• Extrait cité:
☆ ☆ ☆ ☆

Les Hakkapélites ou Haccapélites — hakkapeliitat en finnois, hakkapeliter en suédois — sont au XVIIe siècle des cavaliers finlandais du roi de Suède. Ce nom leur vient de leur cri de guerre hakkaa päälle ! — « tape sur la tête » en finnois (se prononce /'hak-ka-ap-'pê-êl-lé/ — comme s'il y avait deux p).
Histoire
Les hakkapélites montaient des chevaux finlandais, et étaient généralement considérés comme faisant partie de la cavalerie légère. Le cavalier hakkapélite portait deux pistolets qu'il déchargeait l'un à vingt pas de l'adversaire, l'autre à cinq pas. Puis il tirait l'épée. La masse du cheval servait aussi à écraser l'infanterie ennemie au cours de la charge. Le Hakkapélite se protégeait d'un casque, et d'un vêtement de cuir (költeri) ou d'une cuirasse (kyrassi) sur la poitrine. La charge des Hakkapélites était difficile à contenir et décidait souvent du combat dès le premier contact. Par comparaison avec les engagements antérieurs, soit elle s'accompagnait d'un tir plus précis soit alors sa puissance de feu était plus concentrée au moment du choc. C'est ainsi que les Hakkapélites étaient capables de disloquer les carrés ou tercios de piques que l'on jugeait auparavant invincibles. Ils se montrèrent aussi capables d'affronter les cuirassiers impériaux plus lourdement équipés.
Le roi de Suède engagea les premiers hakkapélites au début du XVIIe siècle, au cours des Guerres de Pologne. Pendant la guerre de Trente Ans, les hakkapélites se distinguèrent aux batailles de Breitenfeld (1631), Rain am Lech (1632), Lützen (1632), Nördlingen (1634), Leipzig (1642), Jankau (1645) de même que Lens (1648).

☆ ☆ ☆ ☆

(Enregistrements sources)
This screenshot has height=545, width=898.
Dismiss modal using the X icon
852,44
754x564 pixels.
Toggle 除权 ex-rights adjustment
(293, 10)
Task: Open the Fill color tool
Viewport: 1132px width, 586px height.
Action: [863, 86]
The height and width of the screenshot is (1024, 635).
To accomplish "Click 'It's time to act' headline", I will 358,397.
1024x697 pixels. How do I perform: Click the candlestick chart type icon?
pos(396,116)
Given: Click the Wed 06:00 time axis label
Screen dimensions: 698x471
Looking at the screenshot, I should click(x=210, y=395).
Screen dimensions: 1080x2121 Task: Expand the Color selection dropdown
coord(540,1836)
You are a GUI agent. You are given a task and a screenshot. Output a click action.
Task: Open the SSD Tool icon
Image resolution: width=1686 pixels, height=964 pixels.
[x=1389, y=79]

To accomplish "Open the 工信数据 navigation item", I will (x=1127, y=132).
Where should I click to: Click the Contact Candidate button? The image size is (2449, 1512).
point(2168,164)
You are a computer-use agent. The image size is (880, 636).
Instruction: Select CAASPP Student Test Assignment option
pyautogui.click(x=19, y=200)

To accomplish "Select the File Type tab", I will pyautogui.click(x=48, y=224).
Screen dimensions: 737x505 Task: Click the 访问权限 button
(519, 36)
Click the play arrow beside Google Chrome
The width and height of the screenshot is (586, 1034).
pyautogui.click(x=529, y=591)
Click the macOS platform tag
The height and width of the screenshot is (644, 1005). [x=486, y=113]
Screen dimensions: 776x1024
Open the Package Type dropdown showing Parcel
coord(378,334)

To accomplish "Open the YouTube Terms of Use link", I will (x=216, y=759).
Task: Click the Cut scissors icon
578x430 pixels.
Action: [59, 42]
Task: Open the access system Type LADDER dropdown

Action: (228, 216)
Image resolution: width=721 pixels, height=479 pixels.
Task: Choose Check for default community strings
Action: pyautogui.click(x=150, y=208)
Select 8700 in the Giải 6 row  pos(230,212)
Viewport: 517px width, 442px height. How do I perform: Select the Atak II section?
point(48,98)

☆ ☆ ☆ ☆

• Consignes:
1. D'après le texte sur les Hakkapélites, à quelle distance de l'adversaire le cavalier déchargeait-il son second pistolet ?
2. Résumez en une seule phrase le paragraphe du texte sur les Hakkapélites qui commence par « Le roi de Suède engagea », en conservant ses faits essentiels.

• Corrigés:
1. À cinq pas.

2. Engagés par le roi de Suède au début du XVIIe siècle, lors des Guerres de Pologne, les hakkapélites se distinguèrent pendant la guerre de Trente Ans à Breitenfeld (1631), Rain am Lech (1632), Lützen (1632), Nördlingen (1634), Leipzig (1642), Jankau (1645) et Lens (1648).